Requirement:
Taking the lines below one at a time, count those with the string "video" and give the result alone.

Data records:
——————————
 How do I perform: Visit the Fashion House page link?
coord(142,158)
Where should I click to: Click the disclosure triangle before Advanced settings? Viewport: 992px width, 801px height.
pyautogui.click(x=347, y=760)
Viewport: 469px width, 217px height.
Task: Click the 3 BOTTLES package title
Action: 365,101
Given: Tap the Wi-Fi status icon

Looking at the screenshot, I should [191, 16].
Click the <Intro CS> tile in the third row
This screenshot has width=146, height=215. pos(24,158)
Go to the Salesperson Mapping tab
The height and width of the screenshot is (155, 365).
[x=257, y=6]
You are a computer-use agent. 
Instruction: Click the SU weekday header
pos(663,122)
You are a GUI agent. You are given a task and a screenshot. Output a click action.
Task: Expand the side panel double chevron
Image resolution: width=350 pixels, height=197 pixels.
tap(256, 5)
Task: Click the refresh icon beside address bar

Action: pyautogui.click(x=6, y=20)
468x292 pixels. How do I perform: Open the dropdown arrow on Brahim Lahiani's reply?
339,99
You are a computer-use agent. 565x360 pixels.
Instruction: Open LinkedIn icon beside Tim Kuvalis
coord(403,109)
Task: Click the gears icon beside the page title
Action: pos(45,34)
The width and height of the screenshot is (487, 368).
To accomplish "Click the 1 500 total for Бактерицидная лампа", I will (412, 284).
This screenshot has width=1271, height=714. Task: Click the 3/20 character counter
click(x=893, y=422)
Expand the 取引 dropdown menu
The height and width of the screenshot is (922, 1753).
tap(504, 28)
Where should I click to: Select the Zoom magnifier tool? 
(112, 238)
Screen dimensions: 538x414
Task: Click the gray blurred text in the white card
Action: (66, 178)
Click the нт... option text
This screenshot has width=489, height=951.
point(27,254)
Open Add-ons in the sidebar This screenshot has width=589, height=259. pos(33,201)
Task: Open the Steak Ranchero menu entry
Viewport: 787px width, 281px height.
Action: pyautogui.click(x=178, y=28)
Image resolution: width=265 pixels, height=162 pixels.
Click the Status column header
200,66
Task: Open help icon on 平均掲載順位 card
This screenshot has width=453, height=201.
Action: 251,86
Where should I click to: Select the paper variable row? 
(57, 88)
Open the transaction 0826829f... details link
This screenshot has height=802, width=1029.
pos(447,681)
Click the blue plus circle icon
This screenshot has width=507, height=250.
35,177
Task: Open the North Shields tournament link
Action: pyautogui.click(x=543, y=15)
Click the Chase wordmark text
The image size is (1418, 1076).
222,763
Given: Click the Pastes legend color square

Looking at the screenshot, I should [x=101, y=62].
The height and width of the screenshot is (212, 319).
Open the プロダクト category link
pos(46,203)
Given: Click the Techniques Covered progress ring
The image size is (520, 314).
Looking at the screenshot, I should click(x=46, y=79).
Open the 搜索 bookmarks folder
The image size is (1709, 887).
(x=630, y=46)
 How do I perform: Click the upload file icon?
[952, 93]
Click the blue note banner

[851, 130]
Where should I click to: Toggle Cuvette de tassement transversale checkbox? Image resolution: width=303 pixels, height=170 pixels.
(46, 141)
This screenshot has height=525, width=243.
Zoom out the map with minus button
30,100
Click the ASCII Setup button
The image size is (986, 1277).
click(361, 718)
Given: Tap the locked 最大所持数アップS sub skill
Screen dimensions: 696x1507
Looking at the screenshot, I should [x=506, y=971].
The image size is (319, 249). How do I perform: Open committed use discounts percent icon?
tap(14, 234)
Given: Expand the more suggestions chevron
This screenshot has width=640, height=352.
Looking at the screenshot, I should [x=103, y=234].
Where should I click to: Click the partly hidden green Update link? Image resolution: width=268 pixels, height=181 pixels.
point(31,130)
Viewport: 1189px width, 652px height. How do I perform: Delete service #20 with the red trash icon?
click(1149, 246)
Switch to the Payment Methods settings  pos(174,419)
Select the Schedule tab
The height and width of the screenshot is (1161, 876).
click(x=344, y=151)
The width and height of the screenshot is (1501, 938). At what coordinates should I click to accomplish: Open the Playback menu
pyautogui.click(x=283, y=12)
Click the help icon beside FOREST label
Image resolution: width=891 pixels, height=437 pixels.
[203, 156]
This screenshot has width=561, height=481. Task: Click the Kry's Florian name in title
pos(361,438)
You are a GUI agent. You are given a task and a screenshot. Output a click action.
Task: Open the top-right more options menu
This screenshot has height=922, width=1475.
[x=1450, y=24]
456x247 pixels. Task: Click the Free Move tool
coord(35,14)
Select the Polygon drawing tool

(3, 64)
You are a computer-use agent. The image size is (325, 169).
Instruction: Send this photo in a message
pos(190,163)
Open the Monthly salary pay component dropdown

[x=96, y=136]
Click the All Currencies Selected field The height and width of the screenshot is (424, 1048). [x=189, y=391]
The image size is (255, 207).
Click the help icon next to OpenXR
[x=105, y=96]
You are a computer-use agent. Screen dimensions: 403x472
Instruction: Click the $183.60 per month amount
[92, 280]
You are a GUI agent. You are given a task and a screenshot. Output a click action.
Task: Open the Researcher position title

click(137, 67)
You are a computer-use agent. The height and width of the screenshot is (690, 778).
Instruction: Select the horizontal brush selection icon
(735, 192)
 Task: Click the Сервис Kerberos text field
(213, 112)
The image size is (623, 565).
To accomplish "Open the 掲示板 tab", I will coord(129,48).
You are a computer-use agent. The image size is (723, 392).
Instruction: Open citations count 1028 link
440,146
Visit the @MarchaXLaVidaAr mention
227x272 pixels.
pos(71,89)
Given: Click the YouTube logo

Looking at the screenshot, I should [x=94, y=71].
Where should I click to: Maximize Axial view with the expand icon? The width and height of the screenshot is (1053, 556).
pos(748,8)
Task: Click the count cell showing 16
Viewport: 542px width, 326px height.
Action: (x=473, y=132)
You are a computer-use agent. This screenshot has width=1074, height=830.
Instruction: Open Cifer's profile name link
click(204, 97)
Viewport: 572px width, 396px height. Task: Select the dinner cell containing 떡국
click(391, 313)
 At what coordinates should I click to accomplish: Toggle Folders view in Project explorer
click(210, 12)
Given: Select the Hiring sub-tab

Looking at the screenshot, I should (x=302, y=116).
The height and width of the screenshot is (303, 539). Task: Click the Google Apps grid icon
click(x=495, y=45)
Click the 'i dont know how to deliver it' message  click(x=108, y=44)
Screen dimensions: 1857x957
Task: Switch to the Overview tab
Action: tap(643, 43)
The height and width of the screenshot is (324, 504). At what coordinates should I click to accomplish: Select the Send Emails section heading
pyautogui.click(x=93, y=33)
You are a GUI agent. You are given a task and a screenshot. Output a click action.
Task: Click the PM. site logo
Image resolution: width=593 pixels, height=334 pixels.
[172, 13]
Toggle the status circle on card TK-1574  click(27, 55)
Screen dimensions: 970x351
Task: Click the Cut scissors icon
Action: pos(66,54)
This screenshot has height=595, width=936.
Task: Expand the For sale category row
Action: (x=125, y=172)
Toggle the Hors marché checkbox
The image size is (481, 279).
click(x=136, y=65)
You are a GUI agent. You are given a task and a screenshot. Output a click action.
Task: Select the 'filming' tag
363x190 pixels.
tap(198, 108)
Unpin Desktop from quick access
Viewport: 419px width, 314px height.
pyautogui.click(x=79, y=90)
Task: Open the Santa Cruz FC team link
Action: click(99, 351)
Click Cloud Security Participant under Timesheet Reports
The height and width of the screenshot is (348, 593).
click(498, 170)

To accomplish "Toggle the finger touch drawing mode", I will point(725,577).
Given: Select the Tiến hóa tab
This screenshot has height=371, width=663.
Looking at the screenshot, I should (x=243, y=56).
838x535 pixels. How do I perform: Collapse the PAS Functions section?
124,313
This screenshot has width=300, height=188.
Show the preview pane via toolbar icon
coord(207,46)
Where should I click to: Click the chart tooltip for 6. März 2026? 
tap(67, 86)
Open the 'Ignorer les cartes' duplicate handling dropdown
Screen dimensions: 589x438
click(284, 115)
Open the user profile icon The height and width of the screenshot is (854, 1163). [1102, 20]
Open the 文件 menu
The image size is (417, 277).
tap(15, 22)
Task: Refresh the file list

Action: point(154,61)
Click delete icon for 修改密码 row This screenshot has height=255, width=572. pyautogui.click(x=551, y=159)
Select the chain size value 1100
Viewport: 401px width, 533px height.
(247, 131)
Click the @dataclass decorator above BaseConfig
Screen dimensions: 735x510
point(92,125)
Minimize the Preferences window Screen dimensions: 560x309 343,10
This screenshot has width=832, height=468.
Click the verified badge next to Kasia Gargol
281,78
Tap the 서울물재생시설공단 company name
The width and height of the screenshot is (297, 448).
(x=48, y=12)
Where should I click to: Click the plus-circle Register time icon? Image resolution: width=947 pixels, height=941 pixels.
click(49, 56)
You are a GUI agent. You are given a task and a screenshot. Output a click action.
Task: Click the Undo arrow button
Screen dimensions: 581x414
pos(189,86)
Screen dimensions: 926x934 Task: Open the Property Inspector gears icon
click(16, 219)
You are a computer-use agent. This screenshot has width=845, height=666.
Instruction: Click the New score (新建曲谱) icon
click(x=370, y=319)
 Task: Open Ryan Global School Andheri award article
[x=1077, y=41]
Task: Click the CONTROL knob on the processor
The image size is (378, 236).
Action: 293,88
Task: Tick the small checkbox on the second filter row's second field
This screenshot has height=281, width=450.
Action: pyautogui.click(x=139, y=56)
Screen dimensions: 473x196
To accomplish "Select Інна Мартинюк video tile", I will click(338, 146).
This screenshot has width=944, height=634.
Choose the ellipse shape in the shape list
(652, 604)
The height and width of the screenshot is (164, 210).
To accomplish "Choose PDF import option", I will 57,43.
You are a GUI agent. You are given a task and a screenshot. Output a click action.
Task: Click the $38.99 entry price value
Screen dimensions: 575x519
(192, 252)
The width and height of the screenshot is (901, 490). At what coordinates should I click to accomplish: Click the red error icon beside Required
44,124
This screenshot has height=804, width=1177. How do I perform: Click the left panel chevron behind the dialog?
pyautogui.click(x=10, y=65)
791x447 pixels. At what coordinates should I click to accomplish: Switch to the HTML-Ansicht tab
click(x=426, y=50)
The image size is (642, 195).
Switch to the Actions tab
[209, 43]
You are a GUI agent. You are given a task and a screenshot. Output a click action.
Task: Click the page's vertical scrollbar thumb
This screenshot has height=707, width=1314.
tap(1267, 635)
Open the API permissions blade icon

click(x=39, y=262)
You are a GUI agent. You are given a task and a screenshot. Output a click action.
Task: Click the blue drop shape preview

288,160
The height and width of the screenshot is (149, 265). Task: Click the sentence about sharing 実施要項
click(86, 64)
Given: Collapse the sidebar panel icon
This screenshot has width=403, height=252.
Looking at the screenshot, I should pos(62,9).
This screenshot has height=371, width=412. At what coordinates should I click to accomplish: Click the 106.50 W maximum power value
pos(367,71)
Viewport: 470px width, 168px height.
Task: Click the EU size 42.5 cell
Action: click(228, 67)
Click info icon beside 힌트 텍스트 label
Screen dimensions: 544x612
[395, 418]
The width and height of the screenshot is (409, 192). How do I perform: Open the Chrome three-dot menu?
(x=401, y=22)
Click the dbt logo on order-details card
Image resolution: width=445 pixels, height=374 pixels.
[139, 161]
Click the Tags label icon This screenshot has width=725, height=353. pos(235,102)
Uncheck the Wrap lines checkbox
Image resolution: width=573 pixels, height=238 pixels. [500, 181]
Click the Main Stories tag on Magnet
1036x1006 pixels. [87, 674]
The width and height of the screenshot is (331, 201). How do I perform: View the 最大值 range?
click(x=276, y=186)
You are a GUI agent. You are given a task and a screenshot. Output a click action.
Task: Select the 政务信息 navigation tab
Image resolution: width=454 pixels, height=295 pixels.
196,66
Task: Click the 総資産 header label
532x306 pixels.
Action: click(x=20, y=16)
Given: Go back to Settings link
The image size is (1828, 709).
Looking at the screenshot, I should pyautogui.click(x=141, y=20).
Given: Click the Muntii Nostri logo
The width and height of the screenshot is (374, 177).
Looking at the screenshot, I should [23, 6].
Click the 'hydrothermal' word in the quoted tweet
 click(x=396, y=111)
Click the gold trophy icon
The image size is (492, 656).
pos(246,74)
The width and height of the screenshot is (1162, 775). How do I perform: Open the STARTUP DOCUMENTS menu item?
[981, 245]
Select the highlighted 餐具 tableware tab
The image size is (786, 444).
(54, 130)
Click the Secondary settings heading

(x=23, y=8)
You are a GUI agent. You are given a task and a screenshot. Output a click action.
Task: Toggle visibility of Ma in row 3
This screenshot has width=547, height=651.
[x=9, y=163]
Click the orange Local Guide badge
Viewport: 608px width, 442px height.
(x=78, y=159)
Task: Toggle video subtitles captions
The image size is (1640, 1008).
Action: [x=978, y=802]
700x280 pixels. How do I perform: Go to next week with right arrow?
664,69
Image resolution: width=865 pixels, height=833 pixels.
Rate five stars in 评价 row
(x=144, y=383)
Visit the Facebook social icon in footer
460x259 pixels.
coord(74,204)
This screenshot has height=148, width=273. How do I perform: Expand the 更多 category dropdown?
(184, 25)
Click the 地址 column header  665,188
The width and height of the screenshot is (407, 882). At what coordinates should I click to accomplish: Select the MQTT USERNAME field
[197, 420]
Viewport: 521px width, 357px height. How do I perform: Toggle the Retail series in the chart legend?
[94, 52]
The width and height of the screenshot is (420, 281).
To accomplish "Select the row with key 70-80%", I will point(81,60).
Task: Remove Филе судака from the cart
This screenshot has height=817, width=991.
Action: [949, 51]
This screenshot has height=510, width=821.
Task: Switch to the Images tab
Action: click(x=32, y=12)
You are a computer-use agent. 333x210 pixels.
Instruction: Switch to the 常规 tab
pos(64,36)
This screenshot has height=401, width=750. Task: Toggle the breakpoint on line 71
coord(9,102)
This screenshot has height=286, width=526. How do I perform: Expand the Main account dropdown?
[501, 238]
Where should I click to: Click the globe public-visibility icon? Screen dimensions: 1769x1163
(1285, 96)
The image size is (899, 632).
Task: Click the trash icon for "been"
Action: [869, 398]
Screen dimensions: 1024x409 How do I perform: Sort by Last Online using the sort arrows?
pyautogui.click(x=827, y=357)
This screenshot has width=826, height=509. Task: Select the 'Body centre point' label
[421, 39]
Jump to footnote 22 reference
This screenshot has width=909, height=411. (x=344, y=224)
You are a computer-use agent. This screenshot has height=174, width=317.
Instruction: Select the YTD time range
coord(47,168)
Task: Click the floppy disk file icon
——————————
Final answer:
2